Stored items ▸
**********

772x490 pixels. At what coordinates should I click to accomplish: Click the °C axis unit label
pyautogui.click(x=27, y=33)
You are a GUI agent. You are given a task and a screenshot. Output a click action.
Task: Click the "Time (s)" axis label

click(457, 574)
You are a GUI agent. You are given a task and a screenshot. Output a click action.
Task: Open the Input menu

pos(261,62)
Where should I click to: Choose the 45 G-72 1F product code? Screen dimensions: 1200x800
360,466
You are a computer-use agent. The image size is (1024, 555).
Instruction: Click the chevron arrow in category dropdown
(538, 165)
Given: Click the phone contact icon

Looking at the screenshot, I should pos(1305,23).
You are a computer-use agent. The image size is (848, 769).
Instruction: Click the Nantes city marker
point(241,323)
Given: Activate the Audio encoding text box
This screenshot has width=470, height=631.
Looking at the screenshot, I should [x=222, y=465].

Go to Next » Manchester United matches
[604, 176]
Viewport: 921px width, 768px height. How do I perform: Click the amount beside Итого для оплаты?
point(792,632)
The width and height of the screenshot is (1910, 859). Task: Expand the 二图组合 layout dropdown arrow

**********

ABOUT THIS TASK ▸
Please write out each entry shown above exactly as given.

TASK RESULT ▸
772x490 pixels. At what coordinates should I click to accomplish: Click the °C axis unit label
pyautogui.click(x=27, y=33)
You are a GUI agent. You are given a task and a screenshot. Output a click action.
Task: Click the "Time (s)" axis label

click(457, 574)
You are a GUI agent. You are given a task and a screenshot. Output a click action.
Task: Open the Input menu

pos(261,62)
Where should I click to: Choose the 45 G-72 1F product code? Screen dimensions: 1200x800
360,466
You are a computer-use agent. The image size is (1024, 555).
Instruction: Click the chevron arrow in category dropdown
(538, 165)
Given: Click the phone contact icon

Looking at the screenshot, I should pos(1305,23).
You are a computer-use agent. The image size is (848, 769).
Instruction: Click the Nantes city marker
point(241,323)
Given: Activate the Audio encoding text box
This screenshot has width=470, height=631.
Looking at the screenshot, I should [x=222, y=465].

Go to Next » Manchester United matches
[604, 176]
Viewport: 921px width, 768px height. How do I perform: Click the amount beside Итого для оплаты?
point(792,632)
The width and height of the screenshot is (1910, 859). Task: Expand the 二图组合 layout dropdown arrow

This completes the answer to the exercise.